The paper, published on Monday (24 March), by the House of Lords EU committee, says domestic lawmakers should have more power in the EU legislative process.
There should be a way for a group of like-minded national parliaments to make constructive suggestions for EU policy initiatives, it notes.
We would envisage a Green Card as recognizing a right for a number of national parliaments working together to make constructive policy or legislative suggestions, including for the review or repeal of existing legislation, not creating a (legally more problematic) formal right for national parliaments to initiate legislation.
(Excerpt) Read more at euobserver.com ...
Interesting how the House of Lords is taking action in just this way that the Brits are demanding be done.
It’s an advantage in having a non elected chamber - it doesn’t have to care much about the next election and can take a longer view.
I have a friend who used to sit in the Lords before they got rid of most of the hereditary peers - he’s an Earl. He didn’t actually agree too much with the idea of hereditary privileges, as it happened, but he said the one thing it did in Britain was mean that laws were reviewed by people who were thinking of the impact they would have on their sons and grandsons and great-grandsons, and who also thought about the idea that if they made a mistake they would be disappointing their fathers, grandfathers, and great-grandfathers - “The Commons plan for the next five years. The Lords plan for the next five centuries. If an idea meets both tests, it’s probably a good idea.”

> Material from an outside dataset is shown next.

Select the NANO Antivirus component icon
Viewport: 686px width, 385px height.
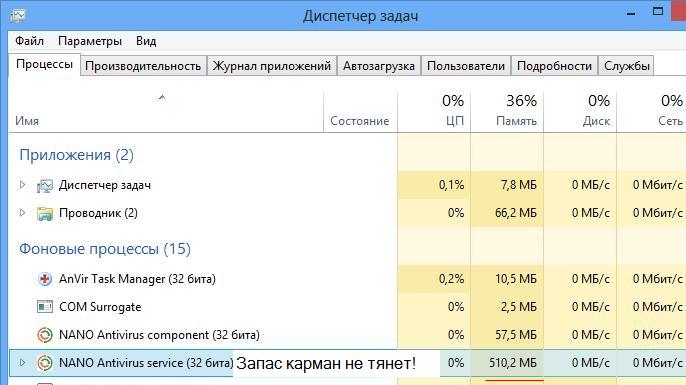(45, 335)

It’s not a system anybody would design from scratch nowadays, and there are obviously problems with it as well, but it had its strength. And while the Life Peers of today, don’t have quite the same long term view as the old House, even if they are just planning for five decades, there’s still a lot of truth in it.
Exactly; you see, I never had issues with hereditary privilege since after all, it does not really prevent Brits from getting jobs and getting on with their lives. The aristocrats are basically harmless. It’s too bad that the peers were scapegoated all because Blair was on a rampage.
Go figure a lot of Labor officials gladly took titles.